Isaac Asimov disse certa vez que, quando a bomba de Hiroshima explodiu, o mundo inteiro percebeu que estava vivendo numa ilha-da-fantasia, e que as únicas pessoas que viviam no mundo real eram os escritores de ficção científica. Isto não se deve a alguma suposta capacidade dos escritores de FC para “prever o futuro”. Nem todo escritor de FC está querendo “prever o futuro” quando escreve. Alguns querem simplesmente criar uma história fantástica, envolvendo coisas que não existem e ambientes que não se encontram neste mundo daqui. A possibilidade de estarem “profetizando o que vai acontecer um dia” lhes pareceria ridícula.
Outros são escritores que conhecem de maneira extensa e profunda o mundo atual; sabem o que está ocorrendo na tecnologia, na economia, na política -- ambientes onde coisas novas acontecem o tempo inteiro, e continuam a acontecer por muito tempo. Nós é que não sabemos; estamos preocupados com nossas vidas, nosso trabalho, e os fatos comuns em nossa cidade. Só tomamos conhecimento de alguma revolução tecnológica ou política quando ela explode nas manchetes do mundo inteiro. Alguém aí já tinha ouvido falar na Al-Qaeda antes do 11 de setembro? Eu não tinha.

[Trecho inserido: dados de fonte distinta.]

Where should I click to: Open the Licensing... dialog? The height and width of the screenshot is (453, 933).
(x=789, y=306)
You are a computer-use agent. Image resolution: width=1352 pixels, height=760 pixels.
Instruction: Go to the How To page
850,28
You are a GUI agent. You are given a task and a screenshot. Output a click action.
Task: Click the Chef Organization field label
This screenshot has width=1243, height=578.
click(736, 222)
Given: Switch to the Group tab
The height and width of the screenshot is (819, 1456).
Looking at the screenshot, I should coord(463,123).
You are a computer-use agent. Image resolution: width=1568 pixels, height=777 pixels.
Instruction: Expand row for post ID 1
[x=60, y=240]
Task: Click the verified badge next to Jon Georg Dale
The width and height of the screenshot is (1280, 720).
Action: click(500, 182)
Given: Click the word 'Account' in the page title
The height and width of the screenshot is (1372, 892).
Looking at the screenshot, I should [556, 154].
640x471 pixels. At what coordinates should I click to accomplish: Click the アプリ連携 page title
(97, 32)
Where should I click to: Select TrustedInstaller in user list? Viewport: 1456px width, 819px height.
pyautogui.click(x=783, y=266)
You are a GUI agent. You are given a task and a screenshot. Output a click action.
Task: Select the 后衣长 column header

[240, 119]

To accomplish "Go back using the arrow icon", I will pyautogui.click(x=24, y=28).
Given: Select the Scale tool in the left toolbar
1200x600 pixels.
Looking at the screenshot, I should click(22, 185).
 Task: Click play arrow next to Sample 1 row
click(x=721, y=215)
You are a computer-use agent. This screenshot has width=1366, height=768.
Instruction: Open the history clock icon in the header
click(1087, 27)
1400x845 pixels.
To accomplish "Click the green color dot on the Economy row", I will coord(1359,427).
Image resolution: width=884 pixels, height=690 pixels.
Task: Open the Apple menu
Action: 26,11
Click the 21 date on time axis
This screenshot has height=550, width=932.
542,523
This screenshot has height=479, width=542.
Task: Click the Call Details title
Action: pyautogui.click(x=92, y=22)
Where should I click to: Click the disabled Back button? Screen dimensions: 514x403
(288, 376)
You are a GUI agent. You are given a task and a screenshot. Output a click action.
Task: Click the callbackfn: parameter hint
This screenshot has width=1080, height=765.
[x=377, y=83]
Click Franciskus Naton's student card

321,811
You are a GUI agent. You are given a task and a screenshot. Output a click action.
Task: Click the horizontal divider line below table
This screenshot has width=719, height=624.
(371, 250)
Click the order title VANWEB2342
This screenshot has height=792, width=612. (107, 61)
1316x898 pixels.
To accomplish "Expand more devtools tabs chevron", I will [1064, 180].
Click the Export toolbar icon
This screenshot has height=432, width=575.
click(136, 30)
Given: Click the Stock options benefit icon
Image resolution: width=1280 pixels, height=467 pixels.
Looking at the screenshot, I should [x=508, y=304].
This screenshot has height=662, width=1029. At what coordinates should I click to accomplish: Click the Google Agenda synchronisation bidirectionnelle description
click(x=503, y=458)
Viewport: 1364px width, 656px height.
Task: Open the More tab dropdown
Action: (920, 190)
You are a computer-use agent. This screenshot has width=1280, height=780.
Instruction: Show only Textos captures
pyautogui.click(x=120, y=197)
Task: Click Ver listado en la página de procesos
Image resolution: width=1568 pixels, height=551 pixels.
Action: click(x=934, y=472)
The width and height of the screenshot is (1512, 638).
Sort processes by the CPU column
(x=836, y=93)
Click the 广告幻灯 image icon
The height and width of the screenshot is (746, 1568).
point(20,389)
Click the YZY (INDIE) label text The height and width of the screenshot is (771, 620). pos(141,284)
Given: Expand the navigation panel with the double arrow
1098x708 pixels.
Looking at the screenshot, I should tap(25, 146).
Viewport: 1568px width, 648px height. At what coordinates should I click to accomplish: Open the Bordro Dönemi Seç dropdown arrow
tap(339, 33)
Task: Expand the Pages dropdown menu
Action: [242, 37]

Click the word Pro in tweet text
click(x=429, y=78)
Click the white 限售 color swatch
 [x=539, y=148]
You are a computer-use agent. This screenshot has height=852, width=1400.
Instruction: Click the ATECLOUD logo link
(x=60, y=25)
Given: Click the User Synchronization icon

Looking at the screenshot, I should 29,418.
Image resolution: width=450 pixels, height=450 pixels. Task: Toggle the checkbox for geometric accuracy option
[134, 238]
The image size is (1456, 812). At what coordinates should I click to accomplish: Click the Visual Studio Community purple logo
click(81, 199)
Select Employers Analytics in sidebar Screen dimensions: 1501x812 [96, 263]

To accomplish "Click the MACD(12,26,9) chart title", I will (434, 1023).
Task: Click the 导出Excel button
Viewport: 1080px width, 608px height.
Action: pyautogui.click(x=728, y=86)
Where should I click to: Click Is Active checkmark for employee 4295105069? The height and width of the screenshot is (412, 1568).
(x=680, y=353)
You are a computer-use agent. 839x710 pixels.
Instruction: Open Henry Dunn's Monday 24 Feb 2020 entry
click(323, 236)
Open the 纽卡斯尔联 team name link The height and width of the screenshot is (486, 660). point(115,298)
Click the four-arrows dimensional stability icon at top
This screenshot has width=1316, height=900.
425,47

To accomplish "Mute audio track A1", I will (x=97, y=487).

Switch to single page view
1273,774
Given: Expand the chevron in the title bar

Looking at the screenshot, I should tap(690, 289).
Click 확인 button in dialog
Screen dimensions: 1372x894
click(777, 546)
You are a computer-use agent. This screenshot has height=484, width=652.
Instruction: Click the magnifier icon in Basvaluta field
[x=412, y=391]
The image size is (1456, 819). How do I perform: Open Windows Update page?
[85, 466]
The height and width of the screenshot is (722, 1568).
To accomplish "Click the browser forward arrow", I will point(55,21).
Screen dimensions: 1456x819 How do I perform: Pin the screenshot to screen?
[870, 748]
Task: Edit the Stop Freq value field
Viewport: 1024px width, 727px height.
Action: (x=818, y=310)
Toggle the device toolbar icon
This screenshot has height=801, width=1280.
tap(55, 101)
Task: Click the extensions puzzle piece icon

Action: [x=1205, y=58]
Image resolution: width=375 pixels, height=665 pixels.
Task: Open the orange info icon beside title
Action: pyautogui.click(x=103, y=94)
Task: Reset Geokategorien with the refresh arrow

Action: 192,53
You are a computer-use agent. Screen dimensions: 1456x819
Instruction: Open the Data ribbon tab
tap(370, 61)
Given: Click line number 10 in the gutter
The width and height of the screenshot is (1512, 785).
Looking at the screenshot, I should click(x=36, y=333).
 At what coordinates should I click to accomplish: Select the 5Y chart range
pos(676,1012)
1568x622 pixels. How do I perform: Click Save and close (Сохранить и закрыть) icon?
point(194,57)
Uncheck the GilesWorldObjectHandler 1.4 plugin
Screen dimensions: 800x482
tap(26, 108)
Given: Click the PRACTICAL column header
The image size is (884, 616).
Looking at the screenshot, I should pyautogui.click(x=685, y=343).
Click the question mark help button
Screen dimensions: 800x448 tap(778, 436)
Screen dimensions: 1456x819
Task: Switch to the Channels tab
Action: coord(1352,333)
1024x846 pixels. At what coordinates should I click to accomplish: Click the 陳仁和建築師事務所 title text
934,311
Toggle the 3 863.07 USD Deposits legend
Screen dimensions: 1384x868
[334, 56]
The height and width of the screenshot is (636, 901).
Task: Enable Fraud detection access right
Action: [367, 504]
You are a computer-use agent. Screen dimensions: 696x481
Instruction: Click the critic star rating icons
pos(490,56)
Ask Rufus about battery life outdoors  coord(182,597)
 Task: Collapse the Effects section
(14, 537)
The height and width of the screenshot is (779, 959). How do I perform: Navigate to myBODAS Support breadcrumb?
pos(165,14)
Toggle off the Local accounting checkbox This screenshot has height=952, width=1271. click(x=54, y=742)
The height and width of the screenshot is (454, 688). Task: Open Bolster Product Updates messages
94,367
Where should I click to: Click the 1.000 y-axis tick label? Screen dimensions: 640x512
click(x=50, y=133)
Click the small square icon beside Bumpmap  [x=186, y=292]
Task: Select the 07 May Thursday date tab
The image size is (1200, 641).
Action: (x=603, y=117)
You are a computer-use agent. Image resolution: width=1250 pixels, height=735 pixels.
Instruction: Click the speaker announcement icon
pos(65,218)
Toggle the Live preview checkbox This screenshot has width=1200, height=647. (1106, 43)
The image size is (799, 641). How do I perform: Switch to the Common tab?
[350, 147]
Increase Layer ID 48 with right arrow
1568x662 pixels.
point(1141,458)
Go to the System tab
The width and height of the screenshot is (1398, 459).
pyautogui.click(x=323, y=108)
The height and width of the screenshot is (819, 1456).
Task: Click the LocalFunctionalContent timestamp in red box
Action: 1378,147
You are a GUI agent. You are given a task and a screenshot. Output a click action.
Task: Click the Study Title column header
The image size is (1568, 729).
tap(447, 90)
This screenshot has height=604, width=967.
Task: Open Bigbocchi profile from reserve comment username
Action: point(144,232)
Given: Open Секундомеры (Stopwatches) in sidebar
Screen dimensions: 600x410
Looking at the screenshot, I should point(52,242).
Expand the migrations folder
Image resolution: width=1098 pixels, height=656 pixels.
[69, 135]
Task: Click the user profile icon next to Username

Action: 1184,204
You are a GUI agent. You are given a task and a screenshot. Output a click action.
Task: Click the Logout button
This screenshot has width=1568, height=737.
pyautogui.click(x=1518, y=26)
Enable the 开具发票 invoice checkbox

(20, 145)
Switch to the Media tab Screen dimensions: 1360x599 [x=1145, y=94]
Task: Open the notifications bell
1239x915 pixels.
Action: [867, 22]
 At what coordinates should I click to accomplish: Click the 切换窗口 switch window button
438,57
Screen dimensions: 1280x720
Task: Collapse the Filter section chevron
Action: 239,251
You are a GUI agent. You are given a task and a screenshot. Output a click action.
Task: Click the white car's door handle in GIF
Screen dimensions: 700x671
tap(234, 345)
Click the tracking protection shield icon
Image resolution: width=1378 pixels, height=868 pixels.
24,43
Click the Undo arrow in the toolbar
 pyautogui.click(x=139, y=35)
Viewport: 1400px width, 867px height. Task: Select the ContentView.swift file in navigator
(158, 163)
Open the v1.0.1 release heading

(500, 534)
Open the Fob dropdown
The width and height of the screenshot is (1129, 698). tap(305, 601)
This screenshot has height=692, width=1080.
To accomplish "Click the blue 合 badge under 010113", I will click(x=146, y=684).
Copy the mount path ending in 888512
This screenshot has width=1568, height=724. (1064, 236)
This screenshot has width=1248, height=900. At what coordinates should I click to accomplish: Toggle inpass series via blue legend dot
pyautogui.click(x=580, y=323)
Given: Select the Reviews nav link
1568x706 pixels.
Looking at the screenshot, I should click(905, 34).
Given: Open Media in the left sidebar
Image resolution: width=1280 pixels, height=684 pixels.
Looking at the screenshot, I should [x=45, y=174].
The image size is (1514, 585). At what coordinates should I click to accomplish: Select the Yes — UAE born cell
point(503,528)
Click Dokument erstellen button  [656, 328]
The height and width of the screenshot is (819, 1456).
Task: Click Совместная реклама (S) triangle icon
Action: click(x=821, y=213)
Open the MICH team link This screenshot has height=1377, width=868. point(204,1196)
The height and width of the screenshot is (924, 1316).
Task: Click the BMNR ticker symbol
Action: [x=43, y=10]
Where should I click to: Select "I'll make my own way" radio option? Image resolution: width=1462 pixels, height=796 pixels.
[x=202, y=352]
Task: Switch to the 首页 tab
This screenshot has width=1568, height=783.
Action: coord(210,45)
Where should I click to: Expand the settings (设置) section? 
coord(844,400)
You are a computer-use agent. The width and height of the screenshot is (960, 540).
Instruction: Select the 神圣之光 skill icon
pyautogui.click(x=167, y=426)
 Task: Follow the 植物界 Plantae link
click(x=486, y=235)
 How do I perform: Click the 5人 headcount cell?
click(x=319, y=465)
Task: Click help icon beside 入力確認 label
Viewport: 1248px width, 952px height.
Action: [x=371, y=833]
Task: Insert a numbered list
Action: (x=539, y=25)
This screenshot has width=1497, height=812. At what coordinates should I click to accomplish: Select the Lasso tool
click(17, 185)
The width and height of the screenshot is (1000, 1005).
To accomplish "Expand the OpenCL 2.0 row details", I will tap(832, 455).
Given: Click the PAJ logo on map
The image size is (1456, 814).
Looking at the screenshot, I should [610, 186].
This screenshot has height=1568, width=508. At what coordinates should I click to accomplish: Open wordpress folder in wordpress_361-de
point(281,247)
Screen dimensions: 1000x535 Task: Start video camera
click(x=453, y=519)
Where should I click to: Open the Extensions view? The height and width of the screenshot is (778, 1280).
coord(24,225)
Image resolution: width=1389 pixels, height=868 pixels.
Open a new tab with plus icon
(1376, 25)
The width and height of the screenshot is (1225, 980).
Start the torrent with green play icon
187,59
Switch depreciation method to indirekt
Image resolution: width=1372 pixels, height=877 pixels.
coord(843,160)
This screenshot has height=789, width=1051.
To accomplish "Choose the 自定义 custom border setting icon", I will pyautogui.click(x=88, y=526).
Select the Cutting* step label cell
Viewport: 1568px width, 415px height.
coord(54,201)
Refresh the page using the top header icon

Bruce Sterling é um desses escritores que “sabem tudo” que está ocorrendo no mundo de hoje, e seus livros são rotulados como ficção científica por mera comodidade editorial, e porque alguns deles ocorrem num futuro próximo – dez ou vinte anos para a frente. Tirando isto, são livros que fazem um retrato rico e impiedoso de coisas já latentes no mundo atual. Distraction (1998) é a história de Oscar Valparaiso, um personagem meio picaresco, surreal, divertido. Oscar é uma espécie de bebê-de-proveta criado num laboratório clandestino por traficantes-de-bebês colombianos, e adotado por um astro de Hollywood. Depois de crescido, ele torna-se coordenador da campanha de um Senador. O livro começa aí, num período em que os EUA estão entregues ao caos, depois que a concorrência com a China “quebrou” o país, reduzindo-o à bancarrota.
Oscar é aquele cara que tem um “jeitinho brasileiro” para tudo; negociador infatigável, cheio de recursos e de armações, que não desiste de nada. Tem espírito de marqueteiro de campanha misturado com investidor na Bolsa. A história ocorre em grande parte numa Louisiana de pesadelo (o livro é pré-Katrina), e num futuro em que os EUA estão mais caóticos e entregues às milícias do que a Rússia de hoje. A destruição do país foi econômica e política, uma implosão de dentro para fora. É um futuro plausível, surrealista, mais possível a cada ano que passa.